Je suis également d'accord avec Mme Dupuis sur le fait qu'il ne faut pas confondre les objectifs et les exigences, qu'il s'agisse de sûreté ou d'efficacité industrielle. Indépendamment de la sûreté à long terme et du risque de migration d'éléments radioactifs dans la biosphère, il convient avant tout de sécuriser les personnels qui vont intervenir dans les phases de chantier et d'exploitation. C'est pourquoi nous devons nous intéresser à une autre forme de sûreté, la sûreté opérationnelle, qui relève de l'efficacité industrielle. Ainsi, au moment du creusement, il faudra prendre garde à ne pas abîmer la roche pour éviter des microfissures qui pourraient être dommageables à la sûreté à long terme du stockage.

L'ANDRA a évalué différentes techniques de creusement. Nous en avons discuté ensemble et proposé des techniques alternatives comme l'usage d'un tunnelier. J'ai le sentiment que les avis de l'ANDRA convergent vers cette technique, sous réserve que les tests de vérification soient concluants.

Il s'agit d'un projet complexe qui exige que nous avancions résolument mais sans brûler les étapes, car passer d'une phase de recherche à une phase d'ingénierie est toujours complexe, surtout s'agissant d'un projet de cette ampleur. Ce n'est pas un hasard si nous procédons à une analyse de la valeur lorsque nous passons de la phase de recherche aux premières esquisses d'ingénierie. Cette analyse de la valeur, qui permet de dégager rapidement des pistes d'optimisation, nous permet souvent de dégager des gains substantiels, jusqu'à 70 % du premier chiffrage. Cette analyse a permis à l'ANDRA d'identifier plus de cent pistes d'optimisation. En clair, il faut laisser travailler les personnes et prendre le temps qu'il faut pour établir des chiffres réels.

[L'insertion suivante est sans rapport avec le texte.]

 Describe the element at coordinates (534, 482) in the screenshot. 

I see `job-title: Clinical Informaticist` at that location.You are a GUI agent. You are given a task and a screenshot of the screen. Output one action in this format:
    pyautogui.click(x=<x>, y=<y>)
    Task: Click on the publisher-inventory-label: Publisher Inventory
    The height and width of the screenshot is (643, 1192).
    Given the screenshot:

Les chiffres de 15 et de 35 milliards d'euros n'ont pas beaucoup de signification, car ils correspondent à un chiffrage qui nous permet d'assurer la sécurisation financière du projet. Nous devons nous assurer qu'une partie du coût de l'électricité que nous faisons payer à nos clients servira à financer le développement du stockage. Pour cela, nous avons besoin non d'un coût brut, mais d'un coût actualisé, qui correspond à la somme que nous devons placer aujourd'hui, avec un rendement prudent, pour disposer demain de la somme nécessaire. Or disposer dans quelques années de la somme de 15 milliards d'euros revient, dans nos comptes, à placer aujourd'hui 5 milliards d'euros dans des conditions prudentes.

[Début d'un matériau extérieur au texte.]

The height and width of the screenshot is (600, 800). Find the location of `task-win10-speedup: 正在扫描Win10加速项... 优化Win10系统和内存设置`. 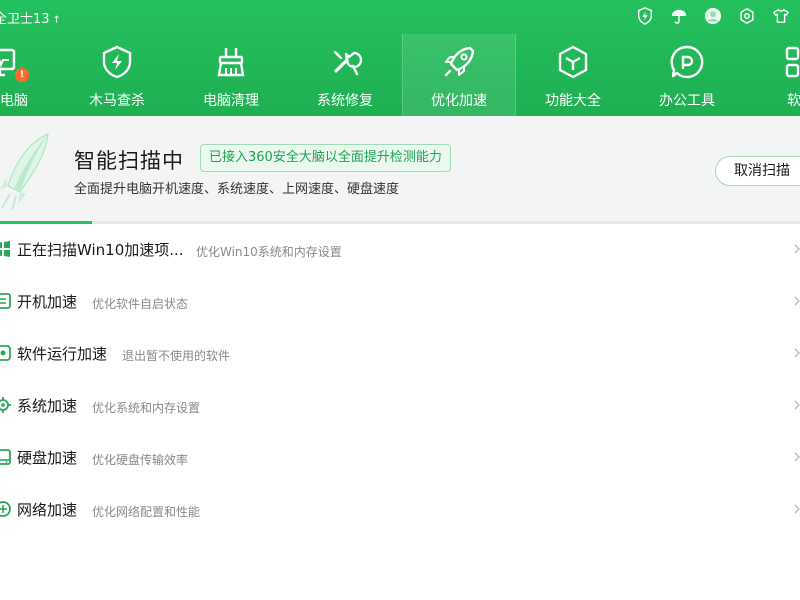

task-win10-speedup: 正在扫描Win10加速项... 优化Win10系统和内存设置 is located at coordinates (400, 250).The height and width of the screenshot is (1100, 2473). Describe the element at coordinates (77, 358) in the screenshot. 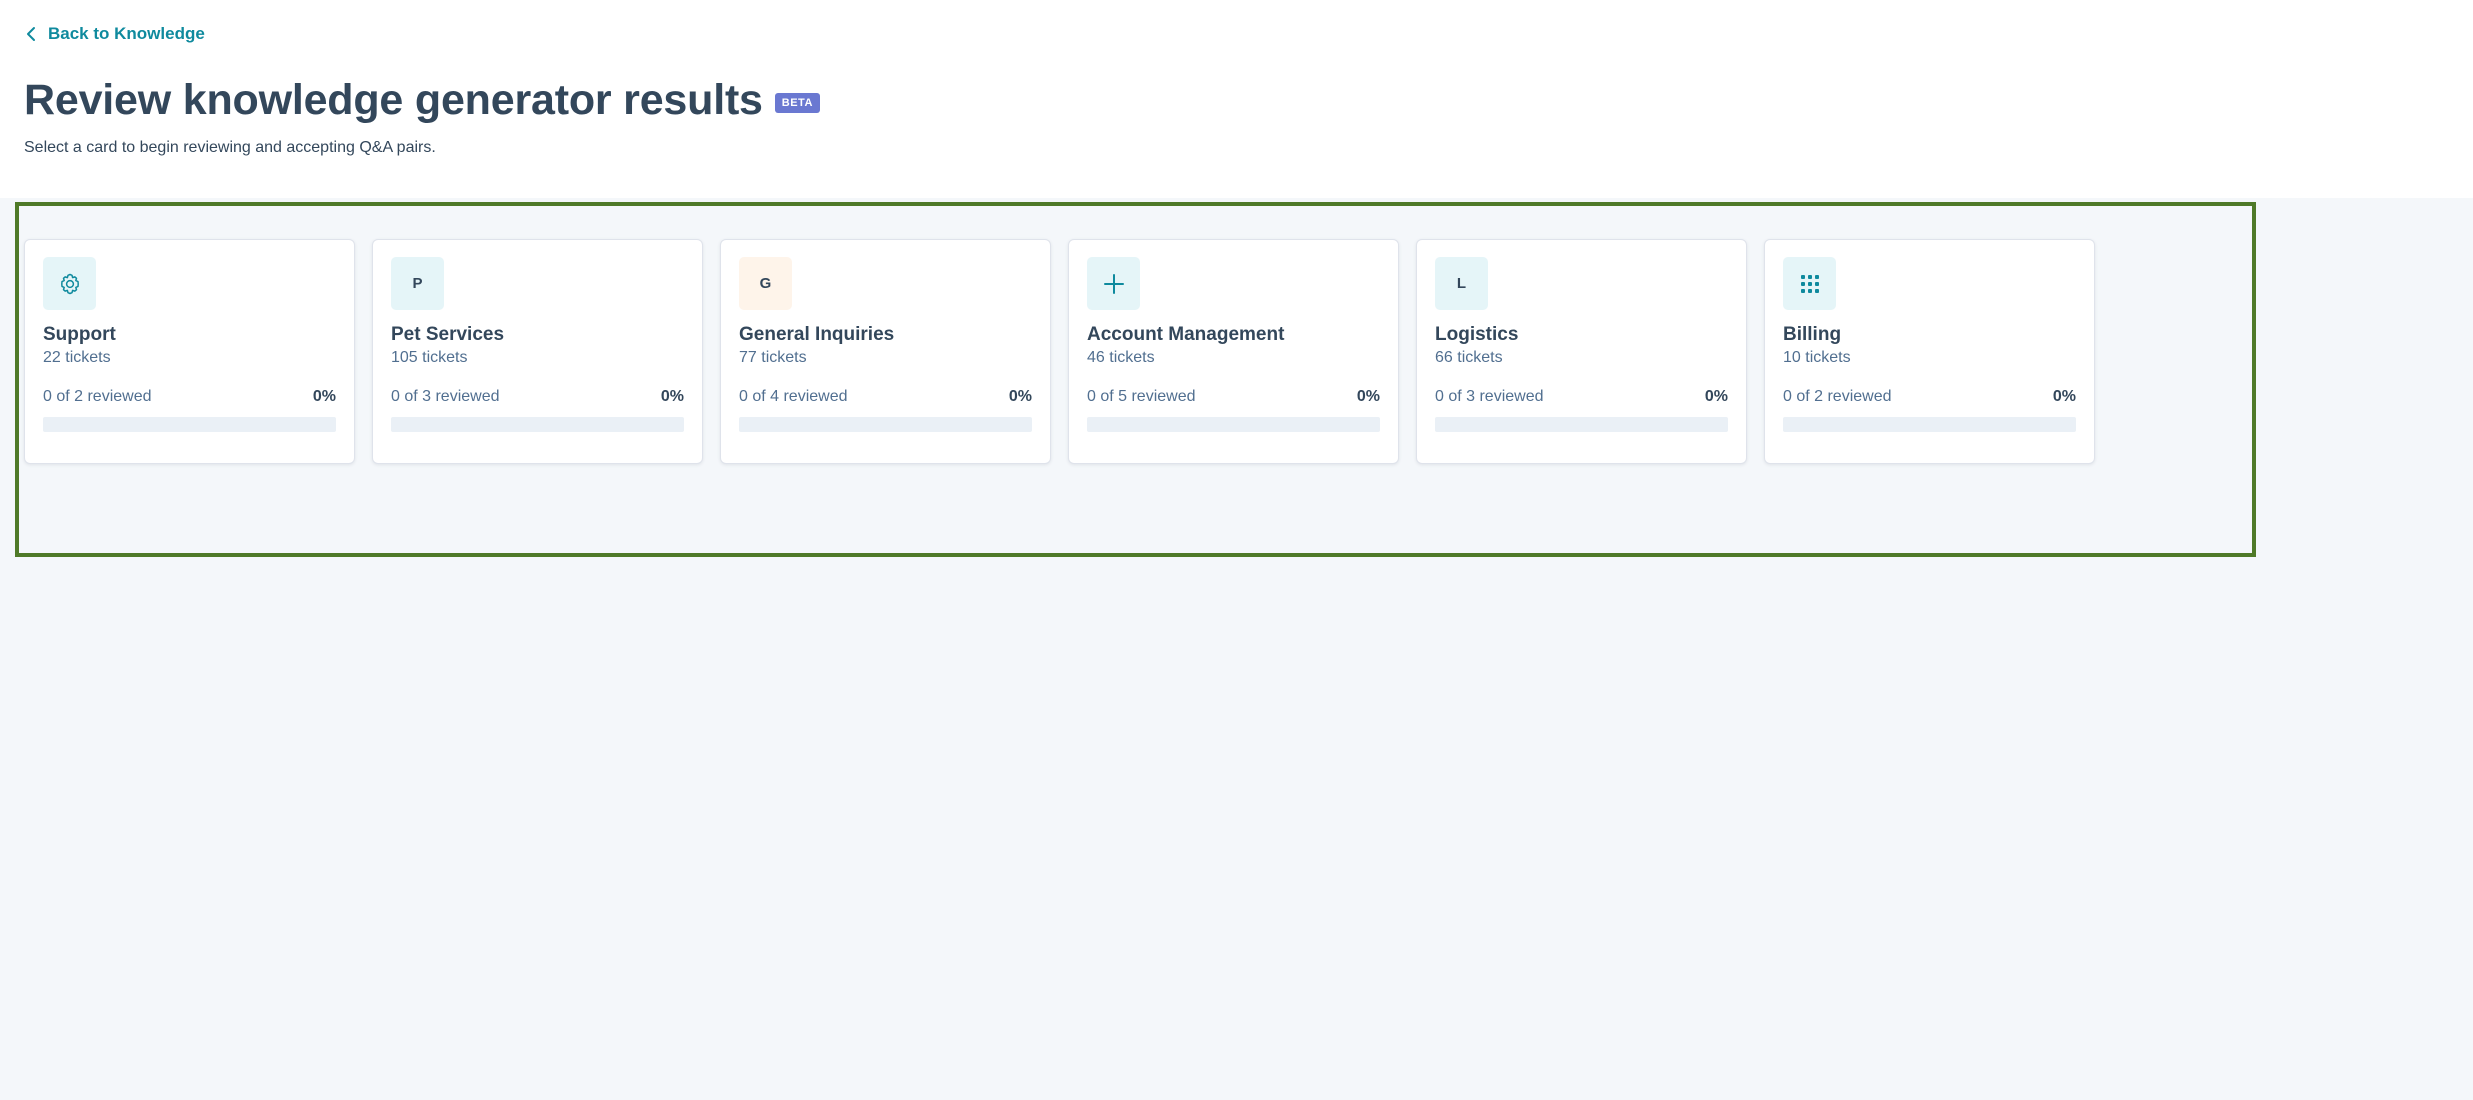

S'agissant du débat public, je souscris à 100 % aux propositions de Bertrand Pancher. Sur un sujet aussi complexe, si nous voulons que le public se fasse une idée sur le vrai, le faux et l'incertain, nous devons organiser le plus grand nombre possible de débats contradictoires. Comment nous assurer que ce débat contradictoire aura bien lieu ?

Sur un certain nombre de sujets complexes, la vulgarisation n'est pas inutile. Je suis tout à fait favorable à la proposition qui a été faite d'étudier ce qui a été fait dans les départements de la Meuse et de la Haute-Marne.

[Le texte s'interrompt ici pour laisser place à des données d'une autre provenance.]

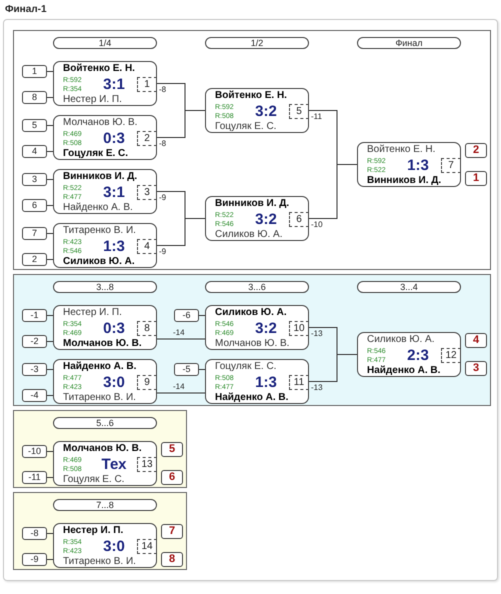  I want to click on seed-box: 5, so click(34, 126).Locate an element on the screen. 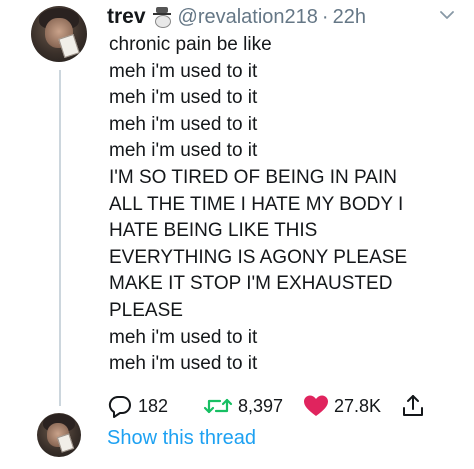 The image size is (474, 469). cowboy-emoji-icon is located at coordinates (162, 18).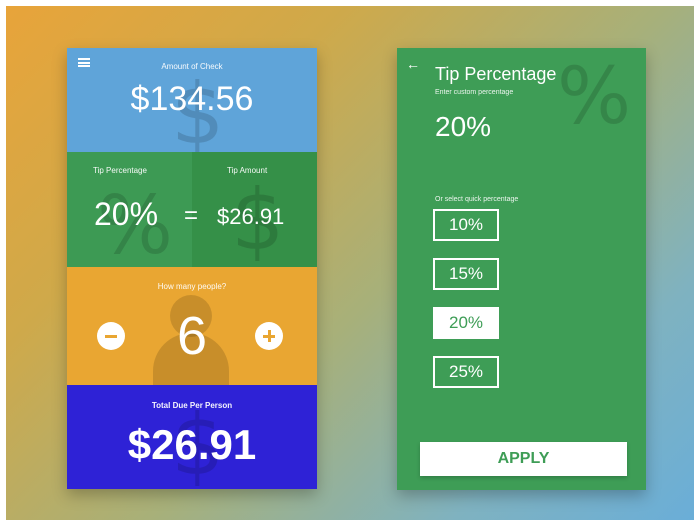 The width and height of the screenshot is (700, 525). I want to click on equals-sign: =, so click(192, 216).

J'ai le sentiment que certains font une confusion entre matières valorisables et déchets. Beaucoup déplorent la présence d'uranium appauvri dans nos sols, mais nous ne serions pas mécontents de découvrir de l'uranium, du charbon ou du pétrole dans notre sous-sol qui est particulièrement pauvre en matières premières, ce qui pose des problèmes en termes de balance commerciale. Actuellement, nous importons l'uranium naturel dont nous avons besoin. L'utilisation dans le réacteur actuel n'étant que très partielle, l'uranium restant, notamment appauvri, pourrait être utilisé dans de nouveaux types de réacteur. Certes, si les nouvelles filières industrielles capables d'utiliser ces matières ne se développent pas, il faudra se résoudre à une solution de stockage. Cette solution est étudiée par l'ANDRA, en lien avec les producteurs, dans le cadre du plan national de gestion des déchets radioactifs. Mais veillons à ne pas « jeter le bébé avec l'eau du bain » et à ne pas obérer de nouvelles filières industrielles en devenir.